NVIDIA

Senior Software Architect, AI Networking

Israel, Tel Aviv Full time

NVIDIA has been redefining computer graphics, PC gaming, and accelerated computing for more than 25 years. It’s a unique legacy of innovation that’s fueled by great technology—and amazing people. Today, we’re tapping into the unlimited potential of AI to define the next era of computing. An era in which our GPU acts as the brains of computers, robots, and self-driving cars that can understand the world. Doing what’s never been done before takes vision, innovation, and the world’s best talent. Being an NVIDIAN means being part of a diverse and encouraging setting that encourages everyone to perform at their peak. Come join the team and discover how you can develop a lasting influence on the world. 

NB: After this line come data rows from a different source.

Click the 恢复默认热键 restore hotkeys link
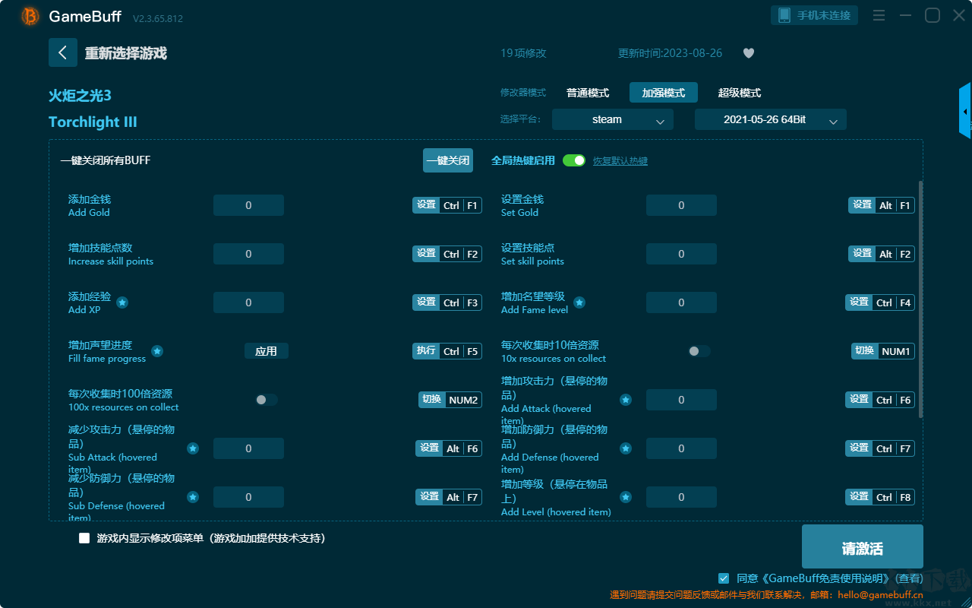Screen dimensions: 972x608 [620, 161]
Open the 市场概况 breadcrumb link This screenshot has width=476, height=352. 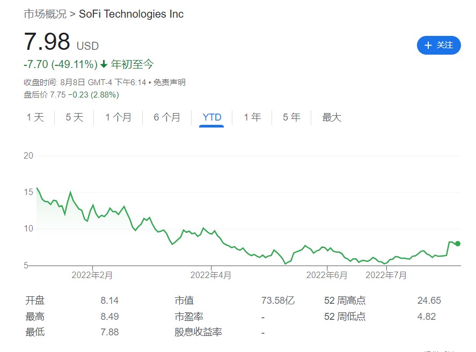tap(45, 14)
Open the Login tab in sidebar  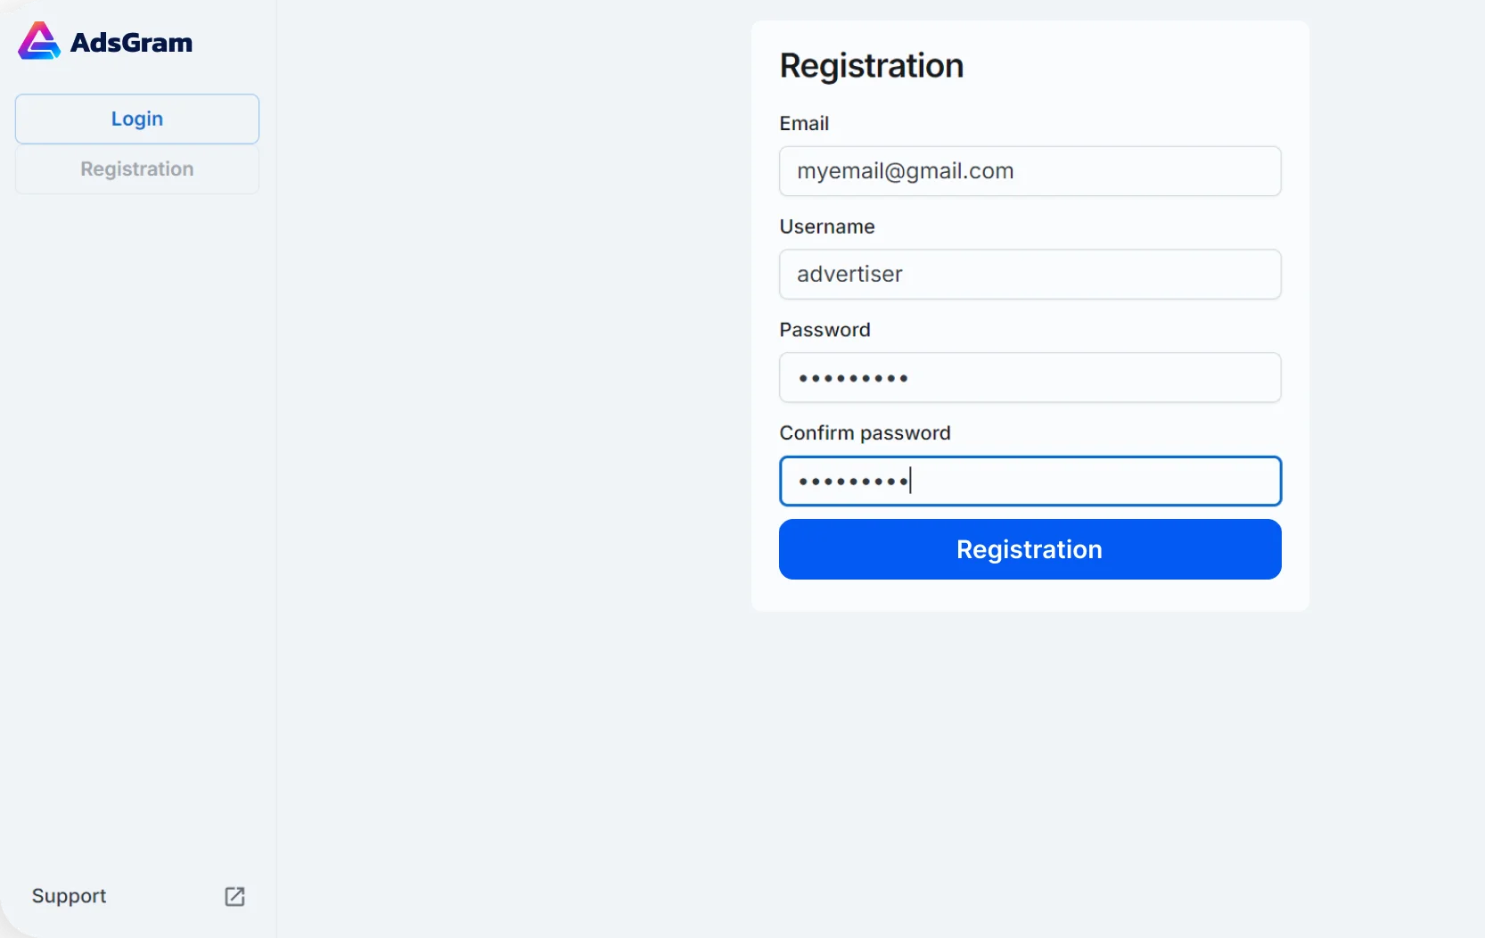(x=137, y=119)
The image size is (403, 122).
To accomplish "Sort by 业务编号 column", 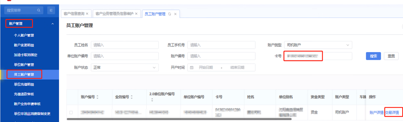I will click(x=132, y=97).
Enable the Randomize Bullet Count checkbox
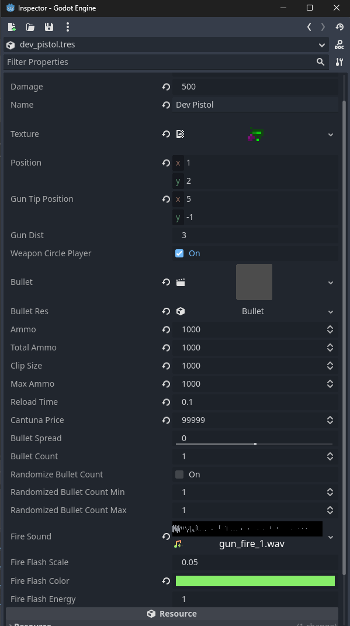Image resolution: width=350 pixels, height=626 pixels. pos(179,474)
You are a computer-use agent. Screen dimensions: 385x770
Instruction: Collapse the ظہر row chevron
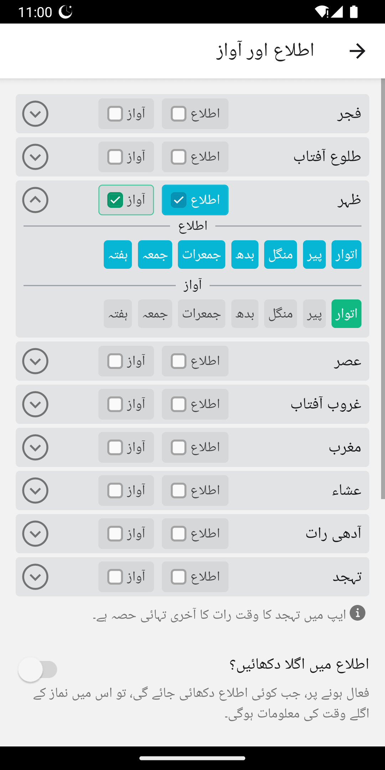point(35,200)
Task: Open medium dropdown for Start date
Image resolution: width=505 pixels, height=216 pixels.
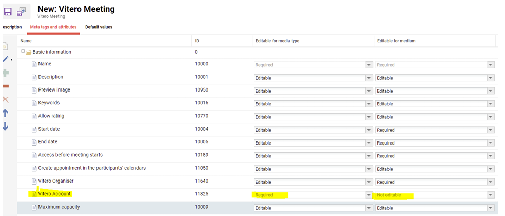Action: point(491,130)
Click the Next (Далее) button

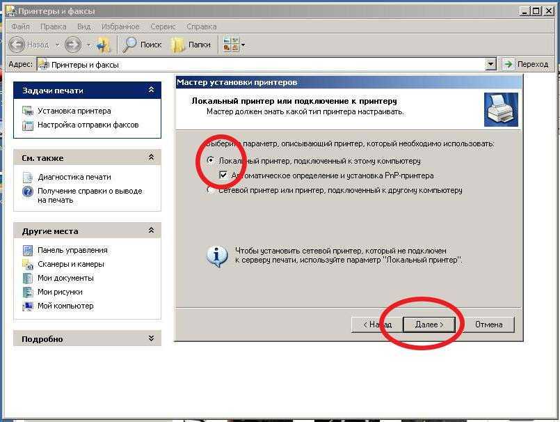[429, 325]
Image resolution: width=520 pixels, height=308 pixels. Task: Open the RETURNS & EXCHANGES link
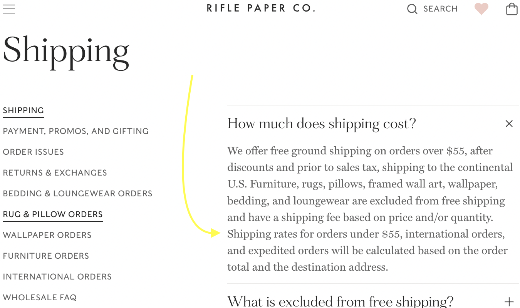pyautogui.click(x=55, y=172)
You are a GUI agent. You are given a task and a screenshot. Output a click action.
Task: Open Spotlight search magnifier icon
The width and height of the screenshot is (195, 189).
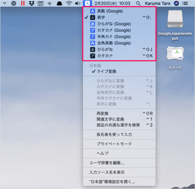(x=138, y=3)
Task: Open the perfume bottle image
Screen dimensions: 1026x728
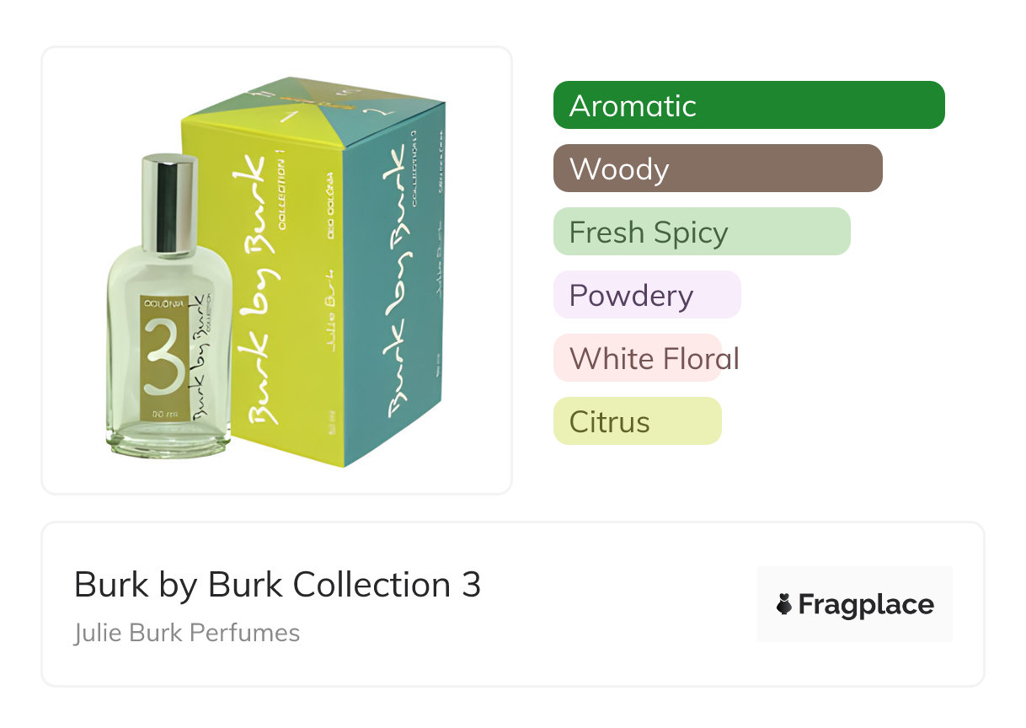Action: (169, 307)
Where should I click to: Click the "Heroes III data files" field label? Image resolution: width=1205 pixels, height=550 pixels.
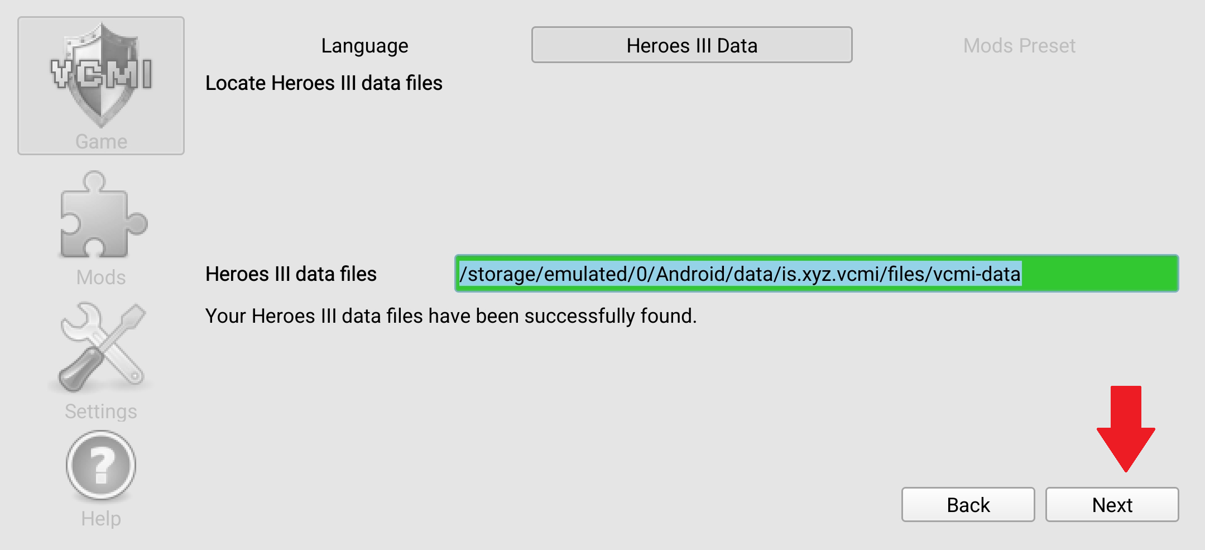click(x=291, y=274)
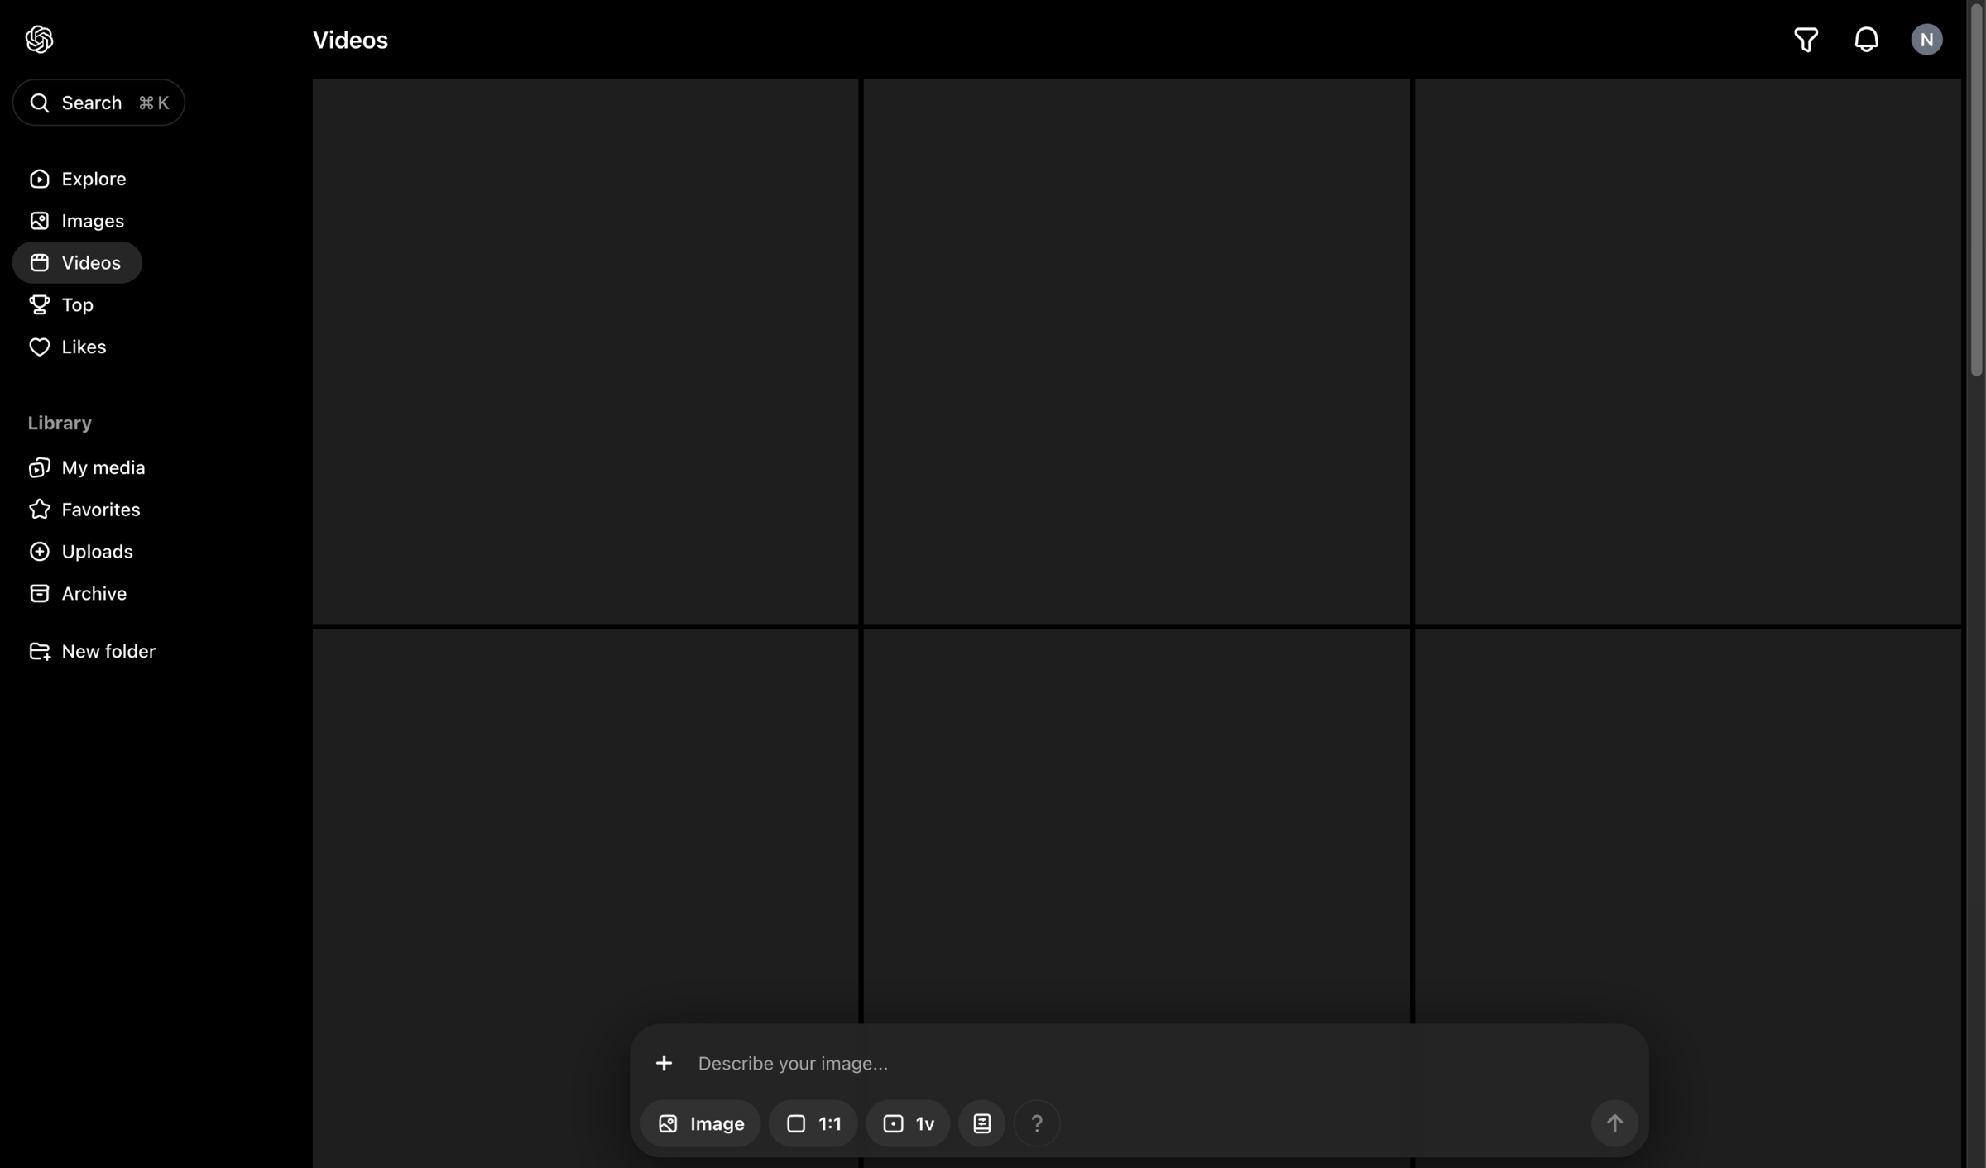Open the Image type dropdown
The height and width of the screenshot is (1168, 1986).
[x=701, y=1123]
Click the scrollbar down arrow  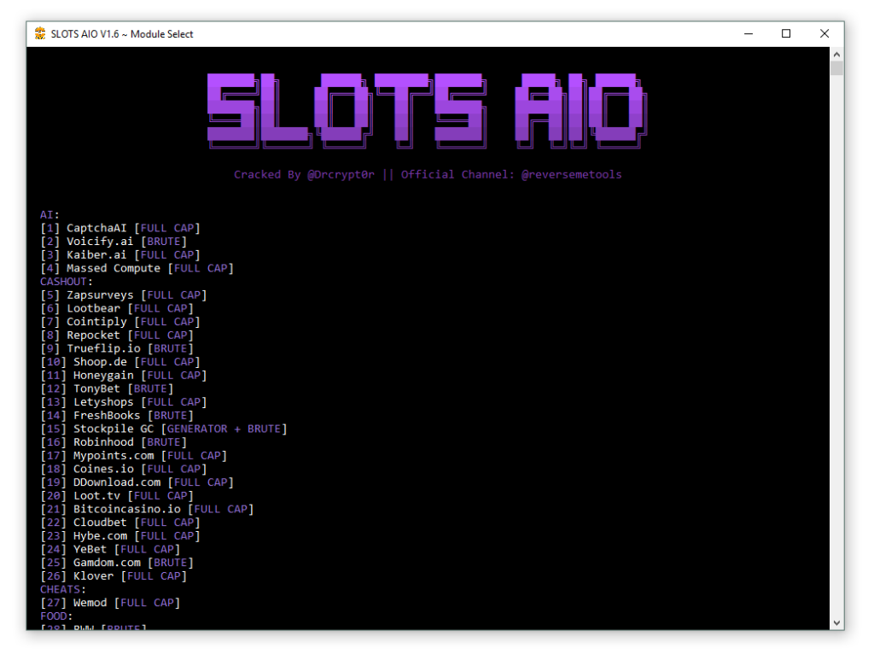[838, 623]
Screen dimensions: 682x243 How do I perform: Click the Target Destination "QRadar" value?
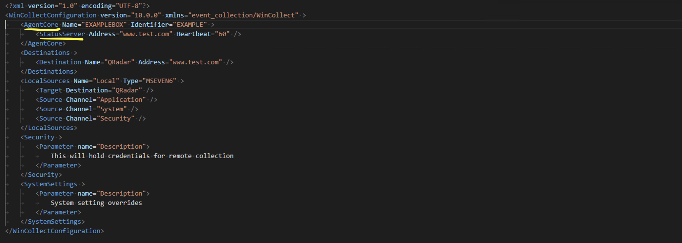pyautogui.click(x=127, y=90)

NVIDIA is in search of a Senior Software Architect- a creative, forward-thinking, and practical researcher to improve the framework for widespread LLM learning and prediction. As part of our dynamic E2E Architecture group, you will design and optimize systems driving generative AI workloads, working at the intersection of software and hardware on some of the most advanced GPU clusters worldwide. You will define how AI models are deployed and scaled in production using the NVIDIA Spectrum-X Networking Platform, influencing decisions from inter-node communication and compute scheduling to system-level optimization. This is an opportunity to collaborate with best-in-class engineers and researchers and shape the future of generative AI in real-world applications. Your work will make a lasting impact by enabling generative AI technologies to reach real-world applications and improve global computing capabilities. 

What You’ll Be Doing: 

  • Lead research and development of end-to-end networking solutions for distributed AI training and inference at scale, with a focus on job completion time, failure resiliency, telemetry, scheduling, and placement.  

  • Analyze current deployments, develop prototypes, and recommend architectural improvements. 

  • Stay abreast of the latest research; become the team’s authority in emerging networking techniques and technologies. 

  • Design, simulate, and validate new systems using novel, scalable network simulator NSX. 

  • Develop and test prototypes on large-scale GPU clusters (e.g., Israel-1). 

  • Collaborate across hardware, firmware, and software teams to translate ideas into real networking product features. 

  • Publish patents and present research at leading conferences. 

What We Need to See: 

  • M.Sc. or PhD (preferred) in Computer Science, Electrical/Computer Engineering, or related field—or B.Sc. with research experience and publications.  

  • 5+ years of relevant experience.

  • Deep expertise in networking and communication internals (NCCL, RDMA, congestion control, routing). 

  • Strong software engineering skills in C++ and/or Python. 

  • Excellent system-level design and problem-solving abilities. 

  • Outstanding communication and collaboration skills across technical domains.  

Ways to Stand Out from the Crowd: 

  • Proven passion for solving sophisticated technical problems and delivering impactful solutions. 

  • Record of publications in top-tier conferences. 

  • Experience in designing and building large-scale AI training clusters. 

  • Post-PhD research experience 

  • Practical understanding of deep learning systems, GPU acceleration, and AI model execution flows.